Junio C Hamano wrote:
> If it is truly only about "submodule update" then the change
> seems too intrusive, especially "remotes.default" variable that
> affects the way how fetch and merge works in situations that do
> not involve submodules.
> If it is not limited to "submodule update" but equally valid fix
> to non-submodule situations, the changes to the other parts may
> very well be justifiable, but that would mean your "Yes" is a
> lie and instead should be "No, but these situations are helped
> by these changes because...".
>
>   
First, I resent the patch series last night, it now uses core.origin to 
avoid touching remotes.* namespace.

The changes *do* fix a nit when on a non-tracking branch. With this, 
fetch / merge / pull will now honor that the user said (via git clone -o 
frotz) "my upstream is nicknamed frotz" and not try to use origin when 
origin was never defined.

**Supplied records**
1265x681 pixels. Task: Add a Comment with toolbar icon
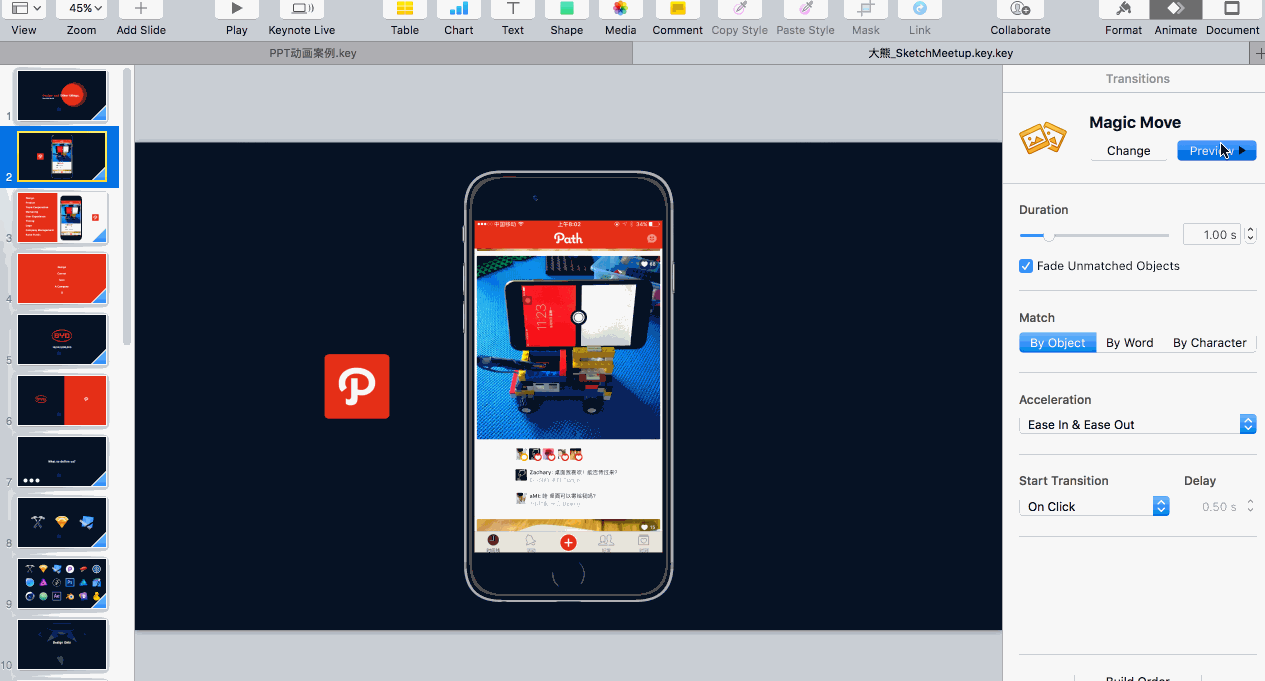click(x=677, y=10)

...

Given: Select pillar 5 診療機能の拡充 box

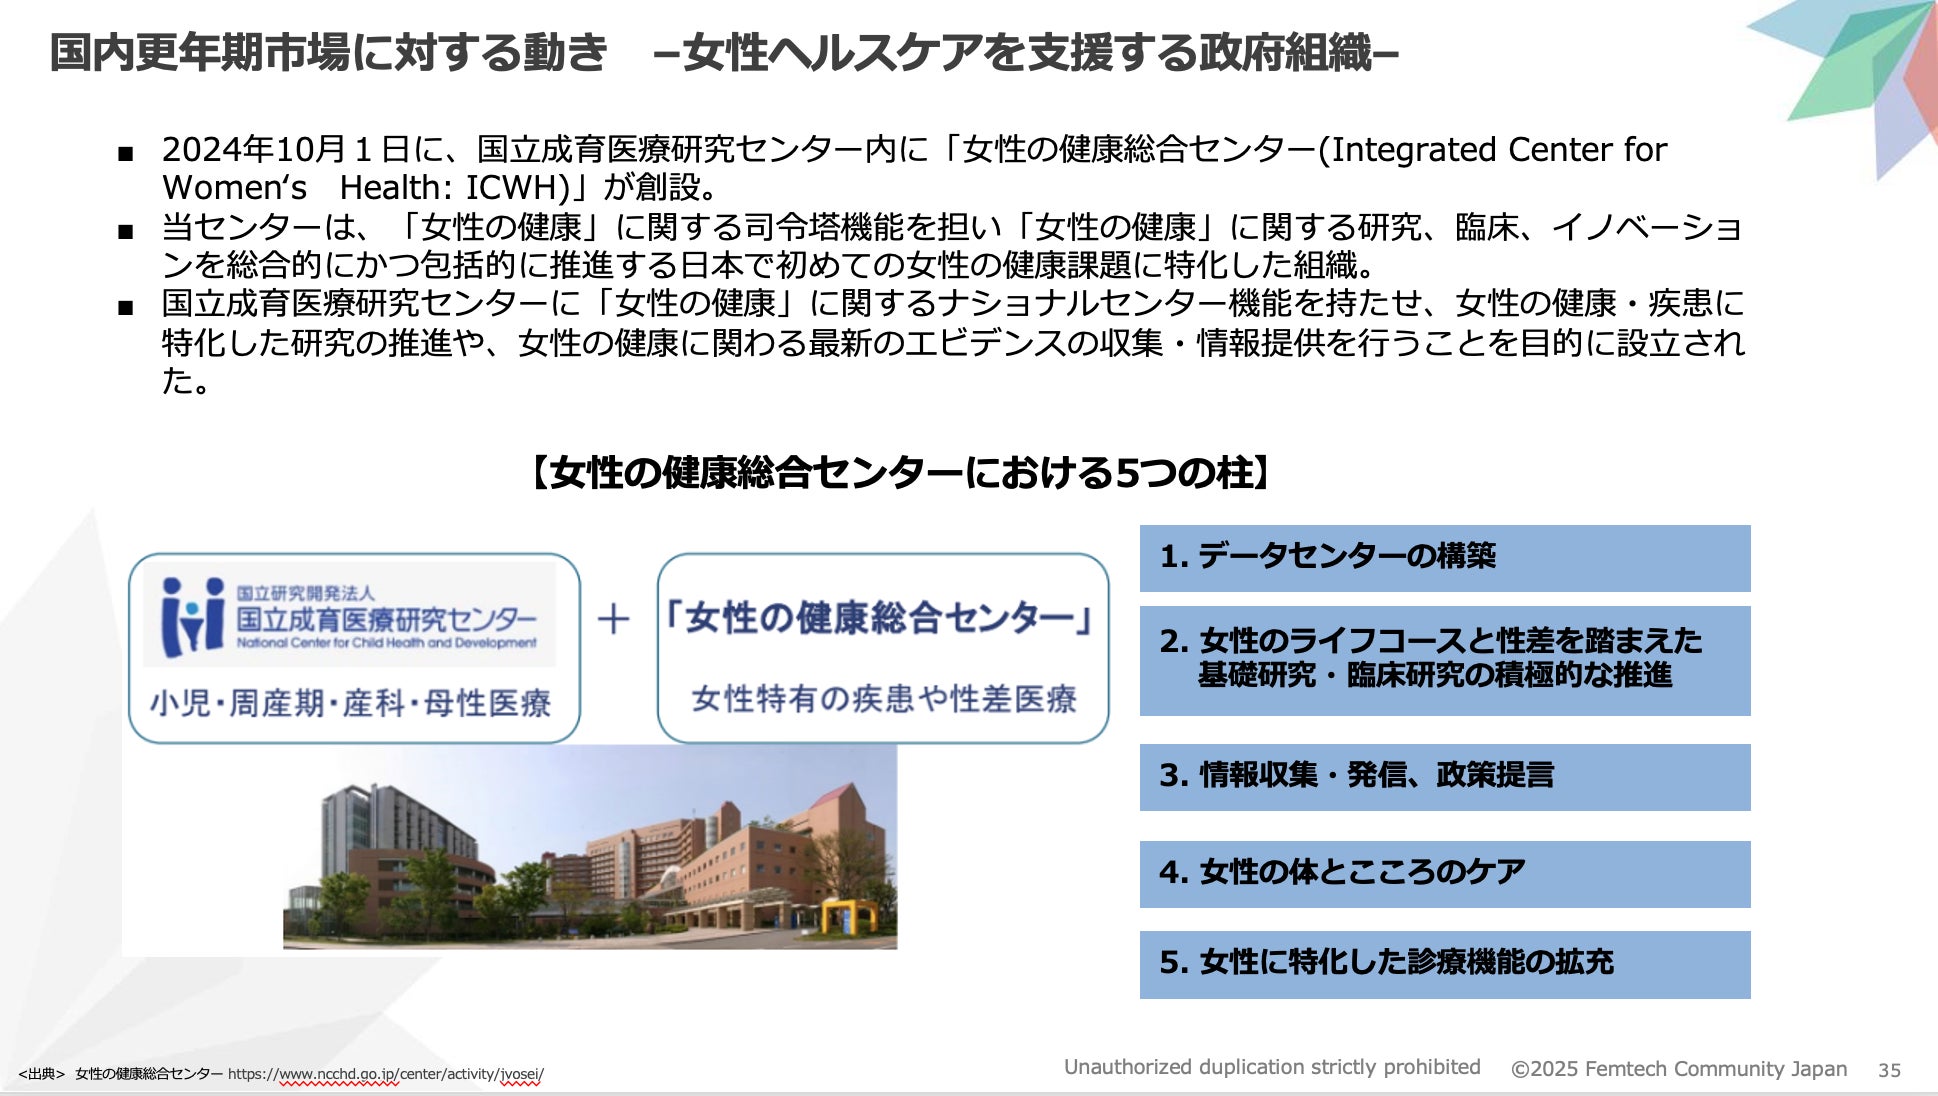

**Given instruction**
Answer these questions about the mailing list excerpt on submodule update:
1. Which variable did Hamano call too intrusive?
2. What does the resent patch series now use instead of the remotes.* namespace?
3. Which command lets the user nickname their upstream "frotz"?
The listing plays no part in what follows.

**Final result**
1. "remotes.default"
2. core.origin
3. git clone -o frotz